La albahaca es una de las aromáticas que se puede multiplicar fácilmente en casa, sin tener experiencia en jardinería. Con apenas una ramita sana, un poco de agua y un cajón de verduras reutilizado, se puede obtener nuevas plantas sin necesidad de comprar semillas.

Este método es ideal para quienes buscan aprovechar al máximo una planta madre y llenar la cocina o el balcón de hojas frescas. Solo hace falta reunir algunos elementos sencillos y seguir un paso a paso muy práctico.

La albahaca es una de las plantas aromáticas más fáciles de multiplicar en casa. (Foto: Freepik).
La albahaca es una de las plantas aromáticas más fáciles de multiplicar en casa. (Foto: Freepik).

Cómo multiplicar albahaca en casa

Qué necesitás:

  • Un cajón de verduras limpio, de madera o plástico.
  • Una planta de albahaca saludable.
  • Tijera o cuchillo bien limpio.
  • Sustrato liviano y fértil.
  • Agua.
  • Una bandeja o recipiente para colocar debajo, si el cajón tiene perforaciones.
  • Macetas pequeñas para el trasplante.

Paso a paso:

  1. Limpiar bien el cajón y asegurarse de que esté libre de restos químicos o suciedad. Si no tiene agujeros en la base, hay que hacer varias perforaciones para que el agua drene y evitar que la tierra se encharque.

**Material suministrado**:
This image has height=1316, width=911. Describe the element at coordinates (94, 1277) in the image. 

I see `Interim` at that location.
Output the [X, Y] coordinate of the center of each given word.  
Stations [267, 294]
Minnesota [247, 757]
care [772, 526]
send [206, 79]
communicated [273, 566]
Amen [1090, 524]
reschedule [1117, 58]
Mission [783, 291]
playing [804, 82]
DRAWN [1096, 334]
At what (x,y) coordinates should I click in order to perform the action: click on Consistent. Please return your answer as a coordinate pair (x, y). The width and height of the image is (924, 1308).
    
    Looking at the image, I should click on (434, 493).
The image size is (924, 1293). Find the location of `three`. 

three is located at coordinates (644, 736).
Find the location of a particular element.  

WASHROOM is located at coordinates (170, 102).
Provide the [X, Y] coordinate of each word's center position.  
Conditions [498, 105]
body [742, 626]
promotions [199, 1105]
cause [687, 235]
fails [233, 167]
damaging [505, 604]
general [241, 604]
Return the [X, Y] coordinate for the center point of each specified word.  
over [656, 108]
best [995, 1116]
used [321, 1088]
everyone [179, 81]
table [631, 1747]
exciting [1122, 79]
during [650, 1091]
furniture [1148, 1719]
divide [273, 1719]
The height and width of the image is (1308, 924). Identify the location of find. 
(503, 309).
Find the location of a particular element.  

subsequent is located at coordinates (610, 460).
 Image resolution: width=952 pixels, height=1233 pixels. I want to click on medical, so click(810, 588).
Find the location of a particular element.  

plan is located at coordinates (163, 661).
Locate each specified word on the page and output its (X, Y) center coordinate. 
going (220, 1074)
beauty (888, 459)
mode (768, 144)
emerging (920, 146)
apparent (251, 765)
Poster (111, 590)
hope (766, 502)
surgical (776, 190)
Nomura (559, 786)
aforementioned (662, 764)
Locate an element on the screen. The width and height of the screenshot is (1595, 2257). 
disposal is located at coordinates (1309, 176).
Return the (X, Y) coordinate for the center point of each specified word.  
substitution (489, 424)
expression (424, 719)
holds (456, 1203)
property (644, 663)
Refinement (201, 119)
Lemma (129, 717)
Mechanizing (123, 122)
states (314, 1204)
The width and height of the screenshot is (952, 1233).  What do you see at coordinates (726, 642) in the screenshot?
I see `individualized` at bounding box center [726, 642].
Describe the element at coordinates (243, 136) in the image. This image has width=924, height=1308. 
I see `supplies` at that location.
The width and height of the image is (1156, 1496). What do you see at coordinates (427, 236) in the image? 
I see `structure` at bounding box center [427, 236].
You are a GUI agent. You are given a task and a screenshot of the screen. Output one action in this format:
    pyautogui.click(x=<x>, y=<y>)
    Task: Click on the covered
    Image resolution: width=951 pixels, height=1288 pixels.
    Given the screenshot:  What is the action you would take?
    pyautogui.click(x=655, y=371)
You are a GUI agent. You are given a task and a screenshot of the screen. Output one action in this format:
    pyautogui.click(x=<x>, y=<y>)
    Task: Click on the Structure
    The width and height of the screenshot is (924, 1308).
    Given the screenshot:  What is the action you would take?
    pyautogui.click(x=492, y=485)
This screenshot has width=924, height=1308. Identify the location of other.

**Instrucciones**:
[a] Enumere todos los elementos que el texto sobre la albahaca incluye en la lista «Qué necesitás».
[b] Responda brevemente, a partir del texto sobre la albahaca:
(i) ¿Qué no hace falta comprar para obtener nuevas plantas?
(ii) ¿De qué materiales puede ser el cajón de verduras?
(iii) ¿Qué debe hacerse si el cajón no tiene agujeros en la base?
[c] Sustituya "balcón" por "patio" en el fragmento del texto sobre la albahaca comprendido entre "Este método es" y "cuchillo bien limpio.", ambos inclusive, y transcríbalo.

**Respuestas**:
[a]
- Un cajón de verduras limpio, de madera o plástico.
- Una planta de albahaca saludable.
- Tijera o cuchillo bien limpio.
- Sustrato liviano y fértil.
- Agua.
- Una bandeja o recipiente para colocar debajo, si el cajón tiene perforaciones.
- Macetas pequeñas para el trasplante.

[b]
(i) Semillas.
(ii) De madera o plástico.
(iii) Hacer varias perforaciones para que el agua drene y evitar que la tierra se encharque.

[c]
Este método es ideal para quienes buscan aprovechar al máximo una planta madre y llenar la cocina o el patio de hojas frescas. Solo hace falta reunir algunos elementos sencillos y seguir un paso a paso muy práctico.

La albahaca es una de las plantas aromáticas más fáciles de multiplicar en casa. (Foto: Freepik).
La albahaca es una de las plantas aromáticas más fáciles de multiplicar en casa. (Foto: Freepik).

Cómo multiplicar albahaca en casa

Qué necesitás:

  • Un cajón de verduras limpio, de madera o plástico.
  • Una planta de albahaca saludable.
  • Tijera o cuchillo bien limpio.